In the past month, the German higher education system has been in the global spotlight as it bucked the international trend of privatisation and heaping university costs on students.

Lower Saxony became the last German State to announce it would be abolishing tuition fees for the university, (domestic and international students included). It joins other states in the west of Germany, including Hamburg, Bavaria and Hesse in abolishing them.

Fees have been in place on and off in West Germany over the years since the 1970s. A Federal Constitutional Court decision in 2005 went in favour of a group of universities that argued the federal government had overstepped the mark.

This ended up overturning a national ban on tuition fees as long as the fees were capped (at 500 euros a term) and were accompanied by affordable loan options for students.

Free education

While seven States in West Germany brought in tuition fees (none in the east of Germany did, however), the process swiftly went into reverse in the face of a strong protest campaign against fees and as regional governments changed hands from the Conservative Christian Democratic Union (CDU) of Chancellor Angela Merkel and its ally the Free Democratic Party (FDP) to the Social Democratic Party and Greens.

Last year, for example, Bavaria decided to phase out tuition fees after over a million people backed a public petition calling for fees to be scrapped (the petition passed the threshold needed for a referendum to be held, though the regional parliament chose to abolish tuition fees before it reached that stage).

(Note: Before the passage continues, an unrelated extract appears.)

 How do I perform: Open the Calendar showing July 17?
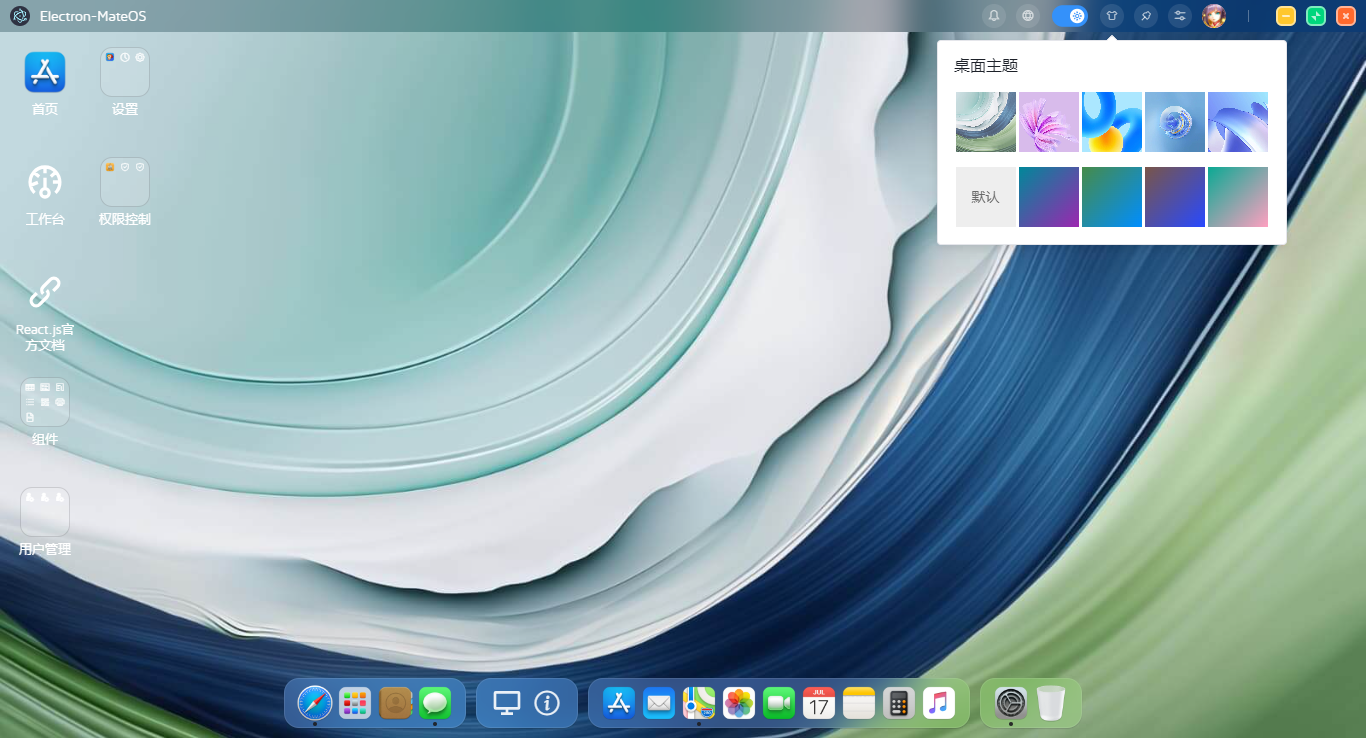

After the election of the Social Democratic Party and the Greens in a coalition, it was only a matter of time that Lower Saxony scrapped fees too.

Germany joins other European states such as Denmark Sweden and Finland in providing free university education for domestic students.

New lessons

The developments in Germany raise important questions about higher education globally, including about the inevitability of privatisation and reduced government support as governments across the world have raked in their spending in the wake of the global financial and economic crisis.

There are a few caveats, however: firstly the U-turn in Germany wasn’t the result of a new, grand, national vision or a changed perspective of social justice.

The fee reversals were determined by strong opposition (unions, student groups and others joined forces to press the case) and political shifts as the composition of regional governments — the determiners of education budgets and policy — moved from right to left.

The short time period over which fees were introduced has also meant that there is limited evidence on whether fees created major barriers for less advantaged students.

While one study by three academics in Hamburg and Berlin found that there was a sharp drop in the aspirations of young people particularly from the poorest backgrounds to go to university as a result of fees (no matter how low) other studies found little difference in enrolment between states that had introduced tuition fees and those that hadn’t during the period that fees were introduced.

At the same time it would be wrong to argue there are no lessons for the rest of the world: after all, for one of the more-prudently run economies, with a not insubstantial student population (around 2.4 million across just under 380 institutions) to provide free education all the way up to post-graduate level is no mean feat.

And they have gradually been increasing their international standing: five German universities made it into the top 100 Times newspaper’s World University Rankings for 2014-2015, a list dominated by the US, Britain and Canada.

How does Germany afford it? For one thing participation rates are certainly lower than many parts of the developed world: for example, participation in tertiary education is lower in the country than the rest of Europe (29 per cent of 25-64-year olds against 40 per cent in Finland, 41 per cent in the UK and 32 per cent in Spain, according to a 2014 report by the Organisation for Economic Co-operation and Development).

Viable alternatives

While social class certainly plays a part (immigrant communities are also underrepresented at universities), it is partly the result of viable and respected alternatives.

Germany’s renowned apprenticeship system, while less popular than in the past, remains a popular option for young people — with its mix of classroom time and paid work over a three year period.

Of course there are challenges — universities have warned of a potential funding gap, arguing that the loss of funding from fees (these were automatically diverted to improving teaching standards) would lead to a drop in standards.

But the very fact that one of the world’s most reputed economies has gone back on tuition fees helps belie the view that the trudge towards ever higher student debts is inevitable.

It could also prove an economically canny move for the country — creating an even greater influx of talent from across the world to add to its aging workforce.